Testi di approfondimento

  • Cancrini Luigi, La cura delle infanzie infelici. Viaggio nell'origine dell'oceano borderline, Raffaello Cortina, 2012
  • Onnis Luigi, Il tempo sospeso, Franco Angeli, Milano
Criteri di valutazione

Tutte le prove di verifica e autoverifica intermedie previste dai Corsi ed erogate in modalità distance learning sono da considerarsi altamente consigliate e utili ai fini della preparazione e dello studio individuali. Le prove di verifica e autoverifica intermedie non sono obbligatorie ai fini del sostenimento della prova d´esame, la quale deve essere svolta in presenza dello studente davanti ad apposita Commissione ai sensi dell´art. 11 c.7 lett.e) del DM 270/2004.

Modalità della prova finale

L’esame si svolge in forma scritta e/o orale.

La prova scritta consiste in tre domande aperte. Le domande aperte possono riguardare argomenti specifici del corso e viene richiesto allo studente di motivare in modo adeguato le risposte esponendo in dettaglio gli argomenti. È indispensabile rispondere in modo puntuale alla domanda posta circoscrivendo gli argomenti richiesti.
La prova ha una durata massima di 90 minuti.
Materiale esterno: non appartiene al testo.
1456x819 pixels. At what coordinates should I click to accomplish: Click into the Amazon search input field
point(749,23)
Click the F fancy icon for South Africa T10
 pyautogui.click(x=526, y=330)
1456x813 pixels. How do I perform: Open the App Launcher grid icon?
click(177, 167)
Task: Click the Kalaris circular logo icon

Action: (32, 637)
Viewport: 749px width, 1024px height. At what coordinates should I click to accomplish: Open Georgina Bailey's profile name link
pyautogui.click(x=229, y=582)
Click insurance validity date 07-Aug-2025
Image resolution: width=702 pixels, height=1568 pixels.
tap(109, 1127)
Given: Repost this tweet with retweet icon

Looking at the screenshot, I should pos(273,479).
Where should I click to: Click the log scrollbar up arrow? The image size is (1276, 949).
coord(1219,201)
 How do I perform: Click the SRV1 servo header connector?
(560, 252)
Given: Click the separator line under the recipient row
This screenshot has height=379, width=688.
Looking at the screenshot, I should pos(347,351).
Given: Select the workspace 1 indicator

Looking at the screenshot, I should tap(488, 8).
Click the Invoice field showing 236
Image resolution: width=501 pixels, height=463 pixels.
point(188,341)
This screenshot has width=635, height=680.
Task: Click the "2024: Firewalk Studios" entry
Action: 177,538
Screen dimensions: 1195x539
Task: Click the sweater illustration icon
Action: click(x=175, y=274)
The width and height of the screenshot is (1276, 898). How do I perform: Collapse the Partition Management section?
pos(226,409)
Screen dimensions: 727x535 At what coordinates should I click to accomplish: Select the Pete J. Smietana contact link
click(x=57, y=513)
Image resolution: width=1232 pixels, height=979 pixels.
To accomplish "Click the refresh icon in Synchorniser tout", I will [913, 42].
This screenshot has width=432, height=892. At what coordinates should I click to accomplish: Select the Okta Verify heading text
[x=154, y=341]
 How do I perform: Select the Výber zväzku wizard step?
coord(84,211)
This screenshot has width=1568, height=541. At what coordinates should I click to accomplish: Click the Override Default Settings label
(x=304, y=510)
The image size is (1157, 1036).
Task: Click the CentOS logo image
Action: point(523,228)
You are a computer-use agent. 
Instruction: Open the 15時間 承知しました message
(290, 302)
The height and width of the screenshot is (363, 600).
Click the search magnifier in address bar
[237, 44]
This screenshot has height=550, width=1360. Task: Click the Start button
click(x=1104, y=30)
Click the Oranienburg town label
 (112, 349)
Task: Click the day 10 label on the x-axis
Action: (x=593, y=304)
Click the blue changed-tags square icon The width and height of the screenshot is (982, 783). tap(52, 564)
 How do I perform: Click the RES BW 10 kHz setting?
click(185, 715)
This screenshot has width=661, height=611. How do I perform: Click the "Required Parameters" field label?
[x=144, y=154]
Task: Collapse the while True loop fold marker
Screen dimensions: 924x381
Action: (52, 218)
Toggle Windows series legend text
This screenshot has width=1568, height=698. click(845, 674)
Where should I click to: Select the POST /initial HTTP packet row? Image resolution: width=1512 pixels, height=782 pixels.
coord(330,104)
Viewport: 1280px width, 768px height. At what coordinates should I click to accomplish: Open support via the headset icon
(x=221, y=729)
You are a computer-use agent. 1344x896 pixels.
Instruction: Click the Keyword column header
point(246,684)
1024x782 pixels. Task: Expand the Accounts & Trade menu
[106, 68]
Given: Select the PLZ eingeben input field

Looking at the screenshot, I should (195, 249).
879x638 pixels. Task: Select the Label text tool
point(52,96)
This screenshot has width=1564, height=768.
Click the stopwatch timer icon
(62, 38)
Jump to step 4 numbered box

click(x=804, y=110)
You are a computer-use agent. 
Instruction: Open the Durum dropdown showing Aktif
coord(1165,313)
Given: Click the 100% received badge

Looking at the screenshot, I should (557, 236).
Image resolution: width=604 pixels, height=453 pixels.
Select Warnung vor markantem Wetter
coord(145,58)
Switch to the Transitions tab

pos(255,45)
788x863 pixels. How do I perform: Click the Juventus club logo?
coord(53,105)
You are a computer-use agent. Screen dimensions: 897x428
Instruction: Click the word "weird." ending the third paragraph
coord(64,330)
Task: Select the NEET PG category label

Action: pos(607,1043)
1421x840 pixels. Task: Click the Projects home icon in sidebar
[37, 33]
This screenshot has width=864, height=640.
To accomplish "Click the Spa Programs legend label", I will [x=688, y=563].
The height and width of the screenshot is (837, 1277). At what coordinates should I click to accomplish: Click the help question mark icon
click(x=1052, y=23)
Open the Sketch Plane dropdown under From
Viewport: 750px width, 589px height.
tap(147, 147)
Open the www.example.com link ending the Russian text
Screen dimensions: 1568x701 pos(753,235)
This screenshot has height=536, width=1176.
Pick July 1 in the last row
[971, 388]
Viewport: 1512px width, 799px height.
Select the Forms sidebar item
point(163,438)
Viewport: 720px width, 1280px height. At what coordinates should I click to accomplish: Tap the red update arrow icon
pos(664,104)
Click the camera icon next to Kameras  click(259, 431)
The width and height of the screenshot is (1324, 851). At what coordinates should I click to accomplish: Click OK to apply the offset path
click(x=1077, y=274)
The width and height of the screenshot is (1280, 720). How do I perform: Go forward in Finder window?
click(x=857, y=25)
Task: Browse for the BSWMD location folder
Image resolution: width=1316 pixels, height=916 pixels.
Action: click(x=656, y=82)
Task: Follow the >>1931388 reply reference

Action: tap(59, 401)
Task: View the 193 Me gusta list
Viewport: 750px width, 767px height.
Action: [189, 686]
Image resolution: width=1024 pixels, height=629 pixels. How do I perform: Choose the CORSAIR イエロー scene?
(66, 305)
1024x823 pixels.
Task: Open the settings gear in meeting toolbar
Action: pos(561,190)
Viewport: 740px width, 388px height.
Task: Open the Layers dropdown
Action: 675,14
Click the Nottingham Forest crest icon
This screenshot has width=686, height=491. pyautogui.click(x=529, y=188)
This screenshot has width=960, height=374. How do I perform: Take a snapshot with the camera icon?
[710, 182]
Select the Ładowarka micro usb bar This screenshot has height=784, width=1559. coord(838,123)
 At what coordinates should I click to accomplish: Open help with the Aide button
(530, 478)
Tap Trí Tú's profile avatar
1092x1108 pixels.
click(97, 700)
La prova orale consiste in una discussione relativa agli argomenti trattati nel corso al fine di verificarne la comprensione.
La prova orale ha una durata media di 20/30 minuti.

Didattica erogativa
L'insegnamento prevede, per ciascun CFU, 5 ore di Didattica Erogativa, costituite da 2,5 videolezioni (tenendo conto delle necessità di riascolto da parte dello studente). Ciascuna videolezione esplicita i propri obiettivi e argomenti, ed è corredata da materiale testuale in pdf.
Didattica interattiva
L'insegnamento segue quanto previsto dalle Linee Guida di Ateneo sulla Didattica Interattiva e l'interazione didattica, e propone, per ciascun CFU, 1 ora di Didattica Interattiva dedicata alle seguenti attività: lettura area FAQ, partecipazione ad e-tivity strutturata costituita da attività finalizzate alla restituzione di un feedback formativo e interazioni sincrone dedicate a tale restituzione.